— Text block —
▼

Research Scientist: an academic career launch pad
This article is originally published at https://lcolladotor.github.io/
After a long start to 2020 including the past four very busy weeks, I’m happy to announce that today March 16th 2020 I accepted a position as Research Scientist at the Lieber Institute for Brain Development in Baltimore, MD, USA.
What will I do as a Research Scientist at LIBD?
At LIBD we currently have the following scientific ranks:
- Research Technician
- Research Assistant
- Research Associate
- Staff Scientist I, II and III
- Research Scientist (+ Lead and Senior)
- Investigator (+ Lead and Senior)
Research Scientists carry out research, do so scholarly, are tasked with being creative, are encouraged to seek funding, and can have supervisory and mentor roles.
In my agreement with LIBD, I will remain affiliated with the Data Science Team I led by Andrew E Jaffe while also having the opportunity to interact with and collaborate with fantastic biologists, data scientists, and researchers at LIBD, Johns Hopkins University, and beyond. Furthermore, I will officially help mentor LIBD scientists in data science and R tools. LIBD will support me while I build a small team around my research interests and prepare my first set of grant submissions. There will be a transition period and many things I need to learn: from requesting a budget to writing a job ad, as well as many details about grant requests. But ultimately, LIBD offered me a launch pad for an academic career.
One of my first tasks will be to refine the details of my role. For example, right now on the teaching side of things I’m imagining doing the following:
- Lead a weekly LIBD rstats club meeting where I can go over topics common to several users.
- Hold one-on-one data science guidance sessions, similar to the MPH capstone sessions I did during my teaching assistant years at JHBSPH.
- Occasionally lead internal workshops, which could benefit from workshops I prepare for CDSB and elsewhere.
- Get certified by RStudio and attend more R conferences & workshops.
From the scientific side, I will also learn more about the biological questions my LIBD colleagues are working on. These hypothesis-driven projects will provide me a new set of challenges and I will perform what me and my LCG-UNAM classmates were trained to do: to function as a bridge between multiple fields. I will also keep learning from my JHU colleagues and working with them as I refine my ideas. Currently, this is how I have framed my research interests:
My research aims to better understand the roots and signatures of disease (particularly psychiatric disorders) by zooming in across dimensions of gene activity: from studying gene expression at all feature levels (genes to exons to exon-exon junctions and un-annotated regions of expression), to using different gene expression measurement technologies (bulk RNA-seq, single cell/nuclei RNA-seq to spatial transcriptomics) that provide finer biological resolution and localization of gene expression. I’m interested in both hypothesis-driven projects as well as building general resources such as recount2 that enable us to contextualize our findings across all of the public human gene expression landscape. I use the R programming language for nearly all my work and like to organize my code in R packages that I share mostly through the Bioconductor project.

▲

Stored records:
▼

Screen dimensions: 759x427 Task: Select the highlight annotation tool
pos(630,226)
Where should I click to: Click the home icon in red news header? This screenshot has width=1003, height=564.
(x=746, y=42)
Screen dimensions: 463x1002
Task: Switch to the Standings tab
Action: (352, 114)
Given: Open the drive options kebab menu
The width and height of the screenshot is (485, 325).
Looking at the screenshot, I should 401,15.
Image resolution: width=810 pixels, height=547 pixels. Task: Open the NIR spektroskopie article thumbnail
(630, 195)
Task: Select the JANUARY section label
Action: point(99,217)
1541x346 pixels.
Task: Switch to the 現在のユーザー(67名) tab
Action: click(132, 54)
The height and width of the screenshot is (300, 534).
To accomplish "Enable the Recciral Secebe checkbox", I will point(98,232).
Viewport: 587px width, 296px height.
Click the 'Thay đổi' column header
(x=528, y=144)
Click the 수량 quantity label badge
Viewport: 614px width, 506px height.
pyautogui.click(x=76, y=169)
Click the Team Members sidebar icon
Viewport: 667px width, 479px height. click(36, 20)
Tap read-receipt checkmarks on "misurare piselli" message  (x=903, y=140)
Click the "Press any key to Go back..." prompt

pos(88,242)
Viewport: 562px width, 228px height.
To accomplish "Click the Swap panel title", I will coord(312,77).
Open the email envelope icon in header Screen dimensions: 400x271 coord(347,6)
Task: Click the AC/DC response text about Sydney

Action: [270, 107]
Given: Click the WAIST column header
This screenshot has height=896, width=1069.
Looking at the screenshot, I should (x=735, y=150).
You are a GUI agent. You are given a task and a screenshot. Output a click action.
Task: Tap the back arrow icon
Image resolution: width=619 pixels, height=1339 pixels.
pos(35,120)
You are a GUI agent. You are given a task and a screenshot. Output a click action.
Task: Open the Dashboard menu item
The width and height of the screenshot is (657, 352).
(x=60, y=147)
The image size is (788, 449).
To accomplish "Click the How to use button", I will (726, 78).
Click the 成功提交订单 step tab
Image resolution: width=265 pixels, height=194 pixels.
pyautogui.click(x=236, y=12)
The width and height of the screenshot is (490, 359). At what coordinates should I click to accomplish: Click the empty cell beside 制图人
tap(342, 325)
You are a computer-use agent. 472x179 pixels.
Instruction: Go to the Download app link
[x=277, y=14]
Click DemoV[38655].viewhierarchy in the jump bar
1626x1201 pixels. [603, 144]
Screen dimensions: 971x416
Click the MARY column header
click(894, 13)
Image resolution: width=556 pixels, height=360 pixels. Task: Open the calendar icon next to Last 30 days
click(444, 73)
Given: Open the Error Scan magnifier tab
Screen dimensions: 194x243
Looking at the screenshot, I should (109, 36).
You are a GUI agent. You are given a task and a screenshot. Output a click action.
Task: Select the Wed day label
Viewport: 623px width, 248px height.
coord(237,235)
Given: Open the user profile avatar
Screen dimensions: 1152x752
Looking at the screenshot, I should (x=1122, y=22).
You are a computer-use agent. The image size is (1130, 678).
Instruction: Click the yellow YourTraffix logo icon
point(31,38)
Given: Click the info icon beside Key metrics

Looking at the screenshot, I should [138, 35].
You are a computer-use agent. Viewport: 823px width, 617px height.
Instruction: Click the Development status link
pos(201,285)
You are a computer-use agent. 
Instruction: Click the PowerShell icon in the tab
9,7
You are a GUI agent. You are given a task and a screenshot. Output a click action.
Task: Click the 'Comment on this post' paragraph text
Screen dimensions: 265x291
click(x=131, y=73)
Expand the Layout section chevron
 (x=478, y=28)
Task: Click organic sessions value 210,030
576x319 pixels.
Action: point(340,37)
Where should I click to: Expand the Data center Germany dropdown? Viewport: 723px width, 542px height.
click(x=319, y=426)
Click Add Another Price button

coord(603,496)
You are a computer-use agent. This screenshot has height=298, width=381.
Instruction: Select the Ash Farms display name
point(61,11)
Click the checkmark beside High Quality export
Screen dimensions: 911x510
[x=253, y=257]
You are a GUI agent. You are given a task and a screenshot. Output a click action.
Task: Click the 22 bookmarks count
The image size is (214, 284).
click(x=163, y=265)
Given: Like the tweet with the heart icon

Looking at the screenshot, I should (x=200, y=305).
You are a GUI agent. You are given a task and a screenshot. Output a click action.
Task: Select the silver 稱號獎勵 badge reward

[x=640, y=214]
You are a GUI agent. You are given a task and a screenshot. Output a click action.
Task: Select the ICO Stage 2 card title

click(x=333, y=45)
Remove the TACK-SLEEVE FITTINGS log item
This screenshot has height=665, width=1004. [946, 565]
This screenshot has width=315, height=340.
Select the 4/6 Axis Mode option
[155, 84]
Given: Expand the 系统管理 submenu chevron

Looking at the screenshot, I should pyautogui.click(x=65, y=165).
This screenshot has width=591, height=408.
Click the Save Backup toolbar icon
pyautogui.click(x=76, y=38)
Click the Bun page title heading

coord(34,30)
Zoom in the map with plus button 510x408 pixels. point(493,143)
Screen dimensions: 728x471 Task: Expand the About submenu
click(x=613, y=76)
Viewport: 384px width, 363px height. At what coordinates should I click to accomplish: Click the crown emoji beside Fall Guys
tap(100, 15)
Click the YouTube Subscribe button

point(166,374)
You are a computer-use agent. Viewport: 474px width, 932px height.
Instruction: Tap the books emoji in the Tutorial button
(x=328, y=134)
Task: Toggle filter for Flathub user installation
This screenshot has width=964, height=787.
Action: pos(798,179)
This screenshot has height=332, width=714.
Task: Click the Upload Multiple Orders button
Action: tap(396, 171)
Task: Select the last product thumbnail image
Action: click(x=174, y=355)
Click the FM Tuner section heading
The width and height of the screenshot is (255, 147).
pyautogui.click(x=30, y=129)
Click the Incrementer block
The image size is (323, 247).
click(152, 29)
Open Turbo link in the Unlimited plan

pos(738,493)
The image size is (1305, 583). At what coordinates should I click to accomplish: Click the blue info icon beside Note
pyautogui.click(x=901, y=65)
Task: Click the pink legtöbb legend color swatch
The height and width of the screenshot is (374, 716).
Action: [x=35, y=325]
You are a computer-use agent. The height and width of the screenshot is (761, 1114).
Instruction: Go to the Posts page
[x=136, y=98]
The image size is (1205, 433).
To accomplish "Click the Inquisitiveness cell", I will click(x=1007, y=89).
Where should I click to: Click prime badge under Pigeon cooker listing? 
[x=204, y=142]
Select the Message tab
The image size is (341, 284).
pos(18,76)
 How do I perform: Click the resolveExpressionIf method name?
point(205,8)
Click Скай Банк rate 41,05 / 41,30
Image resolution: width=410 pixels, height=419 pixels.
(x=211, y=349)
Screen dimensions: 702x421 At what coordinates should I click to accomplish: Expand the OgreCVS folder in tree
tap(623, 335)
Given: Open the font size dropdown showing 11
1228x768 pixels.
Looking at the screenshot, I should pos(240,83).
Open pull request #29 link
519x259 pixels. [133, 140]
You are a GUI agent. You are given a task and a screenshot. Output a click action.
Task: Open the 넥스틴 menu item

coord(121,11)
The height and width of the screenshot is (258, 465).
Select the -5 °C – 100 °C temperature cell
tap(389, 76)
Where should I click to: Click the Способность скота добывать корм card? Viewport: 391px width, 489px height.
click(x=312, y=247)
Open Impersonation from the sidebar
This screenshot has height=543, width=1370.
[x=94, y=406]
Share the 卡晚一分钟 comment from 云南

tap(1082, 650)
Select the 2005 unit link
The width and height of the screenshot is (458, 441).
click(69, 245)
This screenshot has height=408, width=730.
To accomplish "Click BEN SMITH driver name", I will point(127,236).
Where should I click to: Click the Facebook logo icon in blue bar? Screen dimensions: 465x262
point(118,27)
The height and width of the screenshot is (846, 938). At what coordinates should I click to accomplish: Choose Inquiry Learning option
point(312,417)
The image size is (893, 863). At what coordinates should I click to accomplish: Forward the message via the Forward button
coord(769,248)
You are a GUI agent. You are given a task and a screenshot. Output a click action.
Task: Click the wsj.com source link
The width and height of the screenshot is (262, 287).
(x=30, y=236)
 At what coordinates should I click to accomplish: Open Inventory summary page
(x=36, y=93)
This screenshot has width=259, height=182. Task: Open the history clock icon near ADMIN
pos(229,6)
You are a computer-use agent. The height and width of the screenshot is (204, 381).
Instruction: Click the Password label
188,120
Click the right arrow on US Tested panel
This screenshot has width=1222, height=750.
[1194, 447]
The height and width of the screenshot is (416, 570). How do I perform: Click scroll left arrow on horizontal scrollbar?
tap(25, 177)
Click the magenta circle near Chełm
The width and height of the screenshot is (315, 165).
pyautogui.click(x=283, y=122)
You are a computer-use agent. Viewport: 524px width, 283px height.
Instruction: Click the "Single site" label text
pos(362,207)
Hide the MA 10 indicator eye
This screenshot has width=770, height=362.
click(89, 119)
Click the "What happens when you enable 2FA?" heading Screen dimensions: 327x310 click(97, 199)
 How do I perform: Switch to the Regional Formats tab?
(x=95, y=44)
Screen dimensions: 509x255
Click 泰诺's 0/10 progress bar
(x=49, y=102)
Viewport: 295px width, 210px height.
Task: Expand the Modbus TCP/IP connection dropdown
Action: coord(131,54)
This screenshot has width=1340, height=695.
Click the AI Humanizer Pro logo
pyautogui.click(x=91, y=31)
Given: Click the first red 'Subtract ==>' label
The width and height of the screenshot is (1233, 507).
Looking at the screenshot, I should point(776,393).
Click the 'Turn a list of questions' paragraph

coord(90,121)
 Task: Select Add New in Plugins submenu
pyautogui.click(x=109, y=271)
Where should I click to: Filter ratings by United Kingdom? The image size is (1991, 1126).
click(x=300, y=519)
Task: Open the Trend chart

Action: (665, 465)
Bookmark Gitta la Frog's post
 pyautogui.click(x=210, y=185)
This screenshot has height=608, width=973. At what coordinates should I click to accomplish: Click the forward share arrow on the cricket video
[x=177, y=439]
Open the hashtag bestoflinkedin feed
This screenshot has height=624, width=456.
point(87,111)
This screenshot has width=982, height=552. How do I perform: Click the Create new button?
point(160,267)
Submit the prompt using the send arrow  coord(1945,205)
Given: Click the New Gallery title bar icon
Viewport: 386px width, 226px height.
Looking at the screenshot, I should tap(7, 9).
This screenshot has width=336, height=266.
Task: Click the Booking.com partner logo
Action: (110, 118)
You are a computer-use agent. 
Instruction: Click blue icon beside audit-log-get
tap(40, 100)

▲

— Required action —
Please copy the article between "Research Scientist: an" and "Investigator (+ Lead and Senior)", inclusive, renaming "Research Technician" to "Lab Technician". Work only from the article, not from the data.

— Expected output —
Research Scientist: an academic career launch pad
This article is originally published at https://lcolladotor.github.io/
After a long start to 2020 including the past four very busy weeks, I’m happy to announce that today March 16th 2020 I accepted a position as Research Scientist at the Lieber Institute for Brain Development in Baltimore, MD, USA.
What will I do as a Research Scientist at LIBD?
At LIBD we currently have the following scientific ranks:
- Lab Technician
- Research Assistant
- Research Associate
- Staff Scientist I, II and III
- Research Scientist (+ Lead and Senior)
- Investigator (+ Lead and Senior)